Céline Sciamma’s (Portrait of a Lady on Fire, Water Lilies) latest masterpiece finds a solution to this divide. Petite Maman is about an eight year old named Nelly whose grandma has just died. She accompanies her parents to clean her grandma’s house, feeling her own sadness and the sadness of her mom. She finds solace in the nearby woods where her mom played as a child and when her mom suddenly leaves she finds a companion in another child, Marion — her mom at her age.
This premise may suggest a Disney Channel Original Movie more than it does the work of one of our greatest film artists, but within this simplicity it finds its depth. This is a movie that aims to capture the perspective of children without forgetting the emotional intelligence so many of them carry. While many of Sciamma’s films have an epic lushness to them, Petite Maman is more reminiscent of the quiet rhythms of Tomboy.
And while that film may seem more obviously queer than this, Sciamma’s gaze is never lost. Some of the film’s best moments find Nelly and young Marion playing elaborate games of make believe. In these games, Marion plays all the femme characters and Nelly plays the masc ones. Within the socially accepted construction of childhood games, Nelly is allowed to express masculinity not just in front of her mom but with her mom’s encouragement.
If these moments — and Sciamma’s filmography — suggest a difference between Nelly and her mother, much of the film aims to show their unity. Nelly and Marion are played by Joséphine Sanz and Gabrielle Sanz, identical twin sisters. The more time the characters spend together, the harder it is to keep track of which is which. Someday Nelly will grow up and feel a distance from her mom the way we all do — and should — but for now they’re not just connected — they’re the same.
Sciamma has always been exceptional with child actors and that’s true here. Nelly and Marion are not given words beyond their years — instead Sciamma trusts their faces to fill in the simple dialogue. Whether it’s in those scenes of make believe or when they’re playing a board game or making crêpes, the easy laughter of these children makes the painful moments even harder. You want to protect them from life — child and mother, young and old.

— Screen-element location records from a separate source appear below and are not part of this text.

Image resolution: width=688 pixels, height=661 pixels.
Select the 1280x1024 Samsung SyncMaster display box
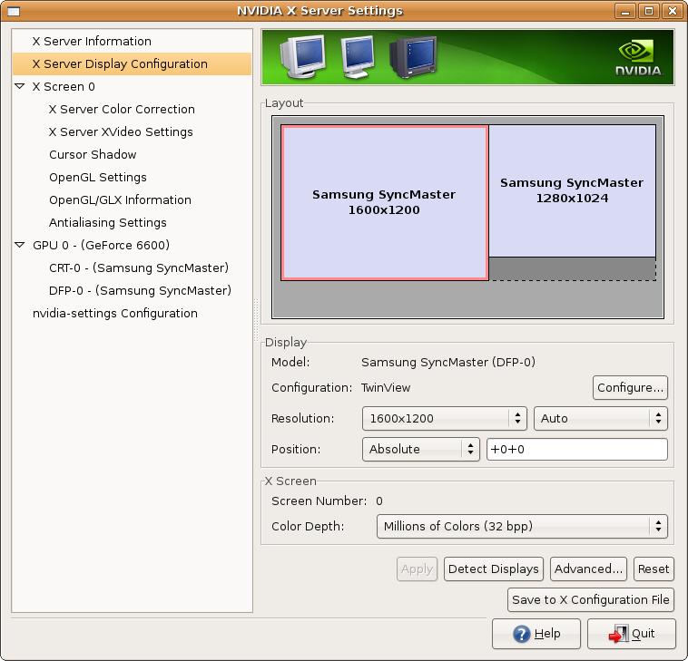(572, 190)
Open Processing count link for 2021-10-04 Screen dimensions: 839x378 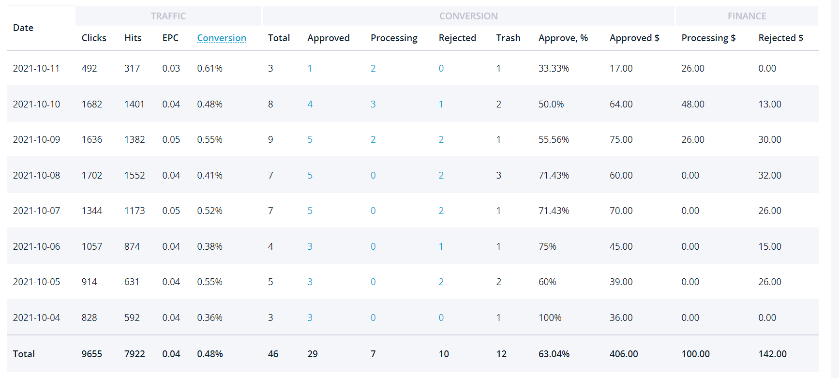tap(373, 318)
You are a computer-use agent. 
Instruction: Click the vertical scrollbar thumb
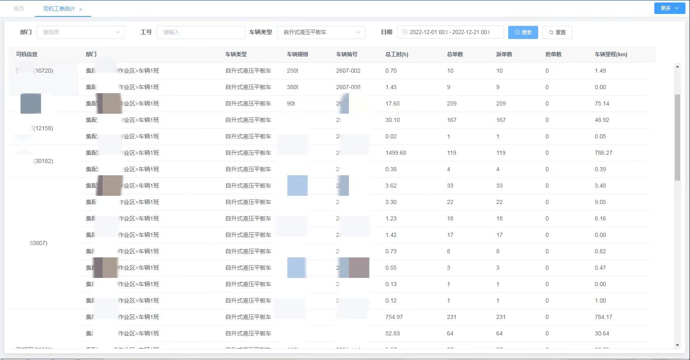click(x=677, y=138)
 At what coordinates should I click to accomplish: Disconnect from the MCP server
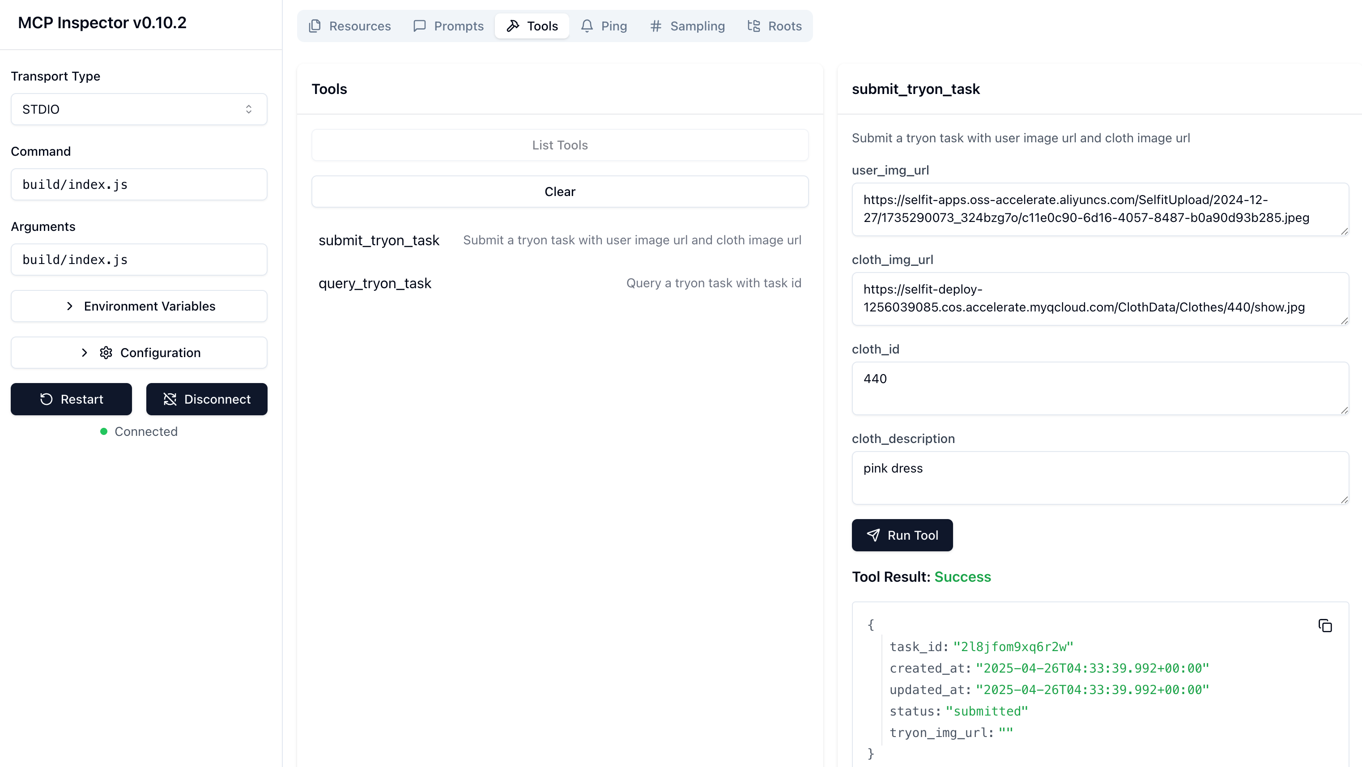click(207, 399)
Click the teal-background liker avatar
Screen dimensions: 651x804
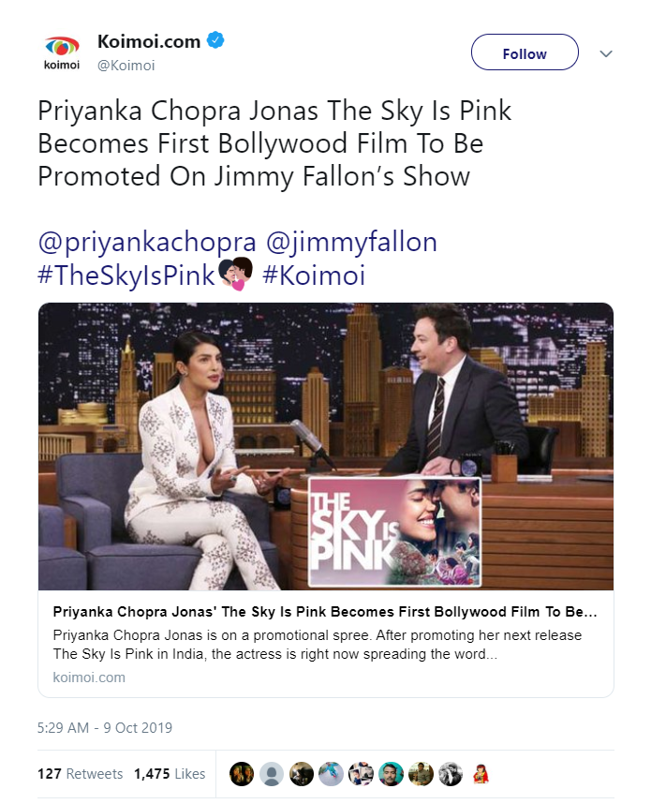click(391, 774)
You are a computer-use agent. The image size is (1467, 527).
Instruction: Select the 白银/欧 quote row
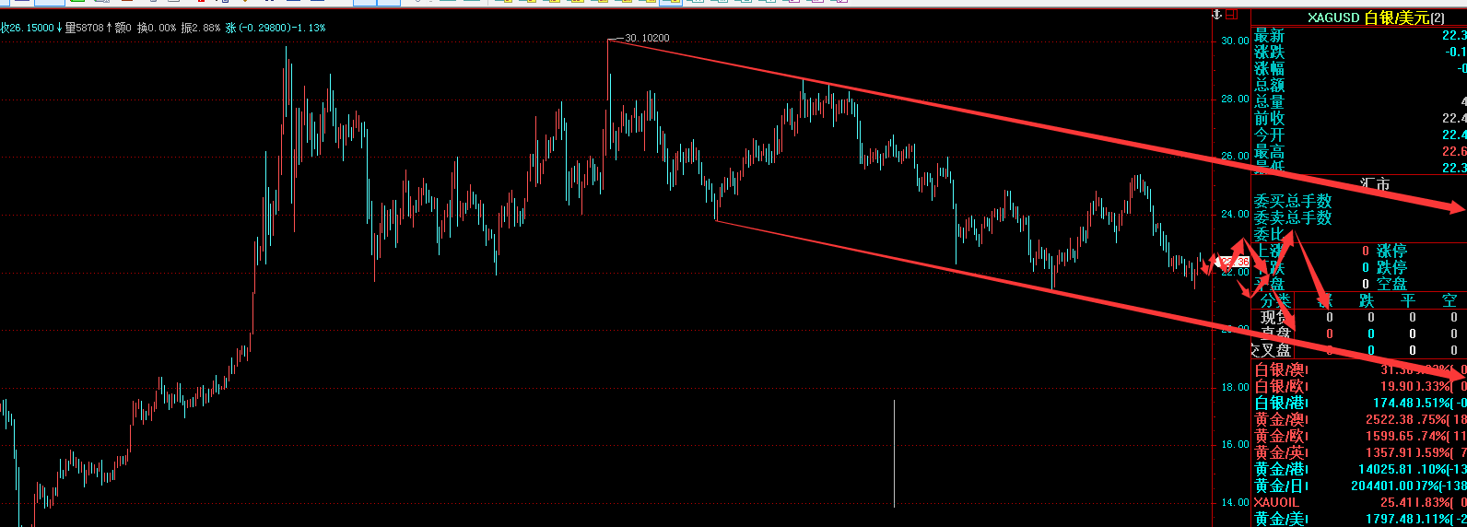pyautogui.click(x=1280, y=386)
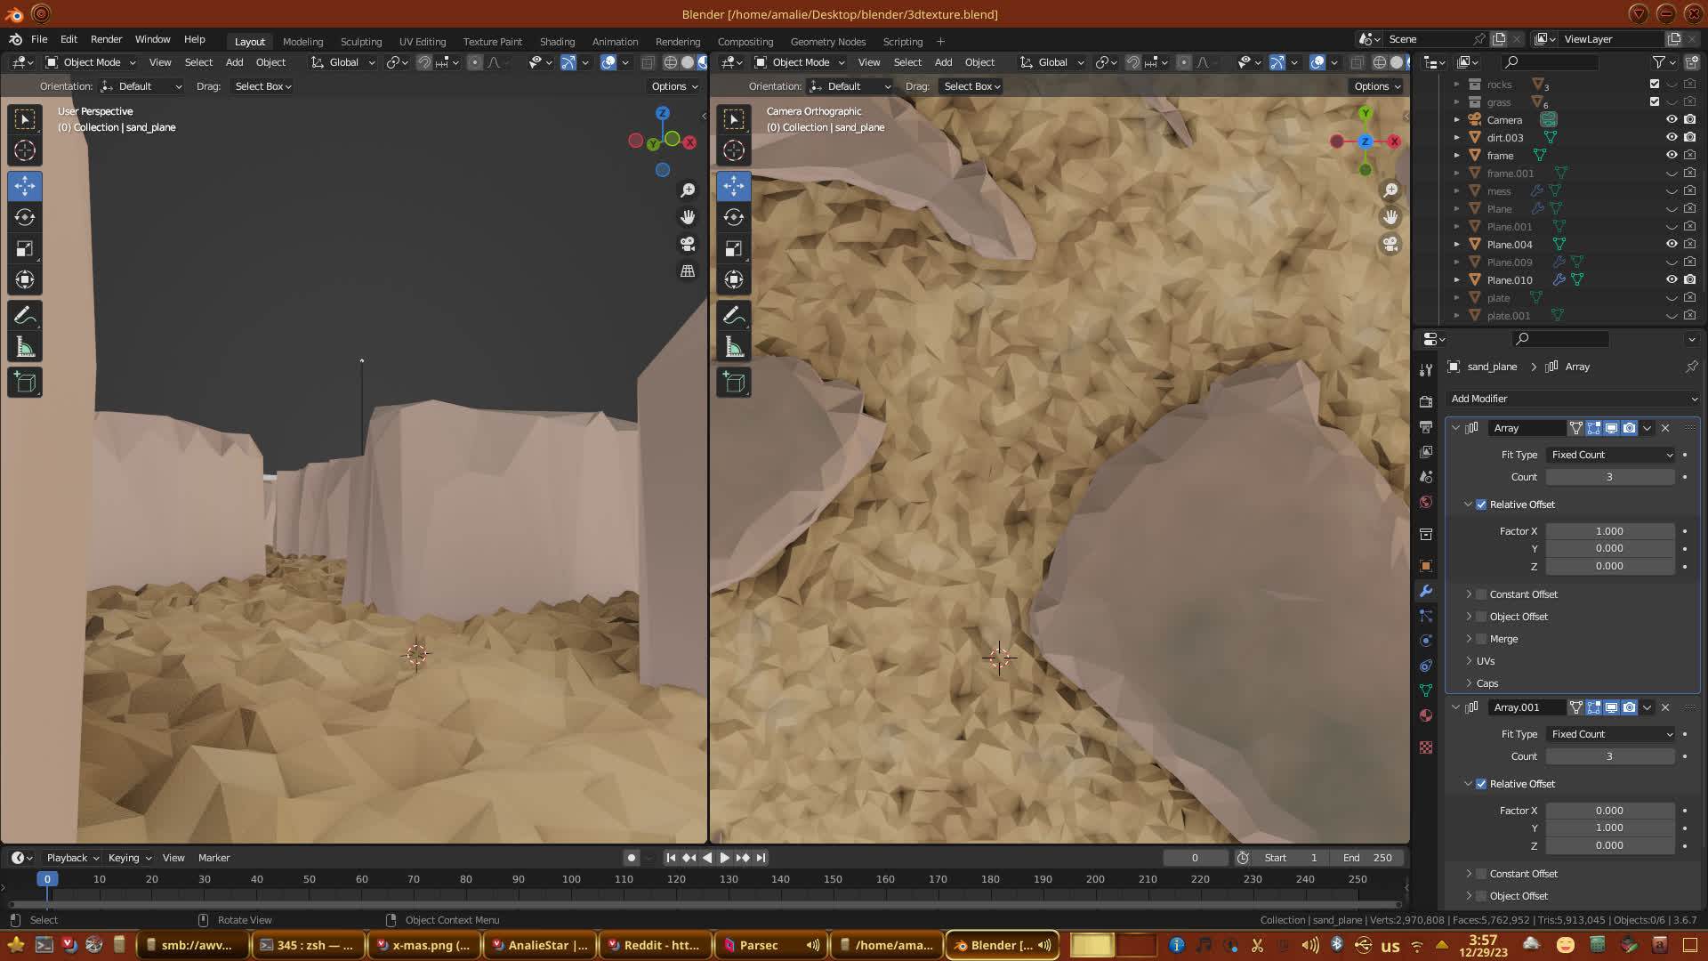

So many moments in this film have already found a permanent place in my heart. In just 70 minutes, Sciamma has created a complete experience — a patient, emotional journey that will make you ache with the beauty and limitations of life.
There are seven more weeks in the year and I’m struggling to choose the last questions for my parents’ StoryWorth. It’s as if the perfect question could unlock some layer of their humanity and bring us closer, person to person. But there are limits to non-fiction. Céline Sciamma understands that. Some things are only possible in the imagination of a child, the power of a song, the fantasy of a story well-told and out of reach. Some things are only possible in a magical forest where time does not exist and is always running out. Some things are only possible in the darkness of a movie theatre or the glow of your screen.
Petite Maman will likely be released next year but many film festivals are still virtual so you can watch it at home as soon as next weekend through the Houston Cinema Arts Festival.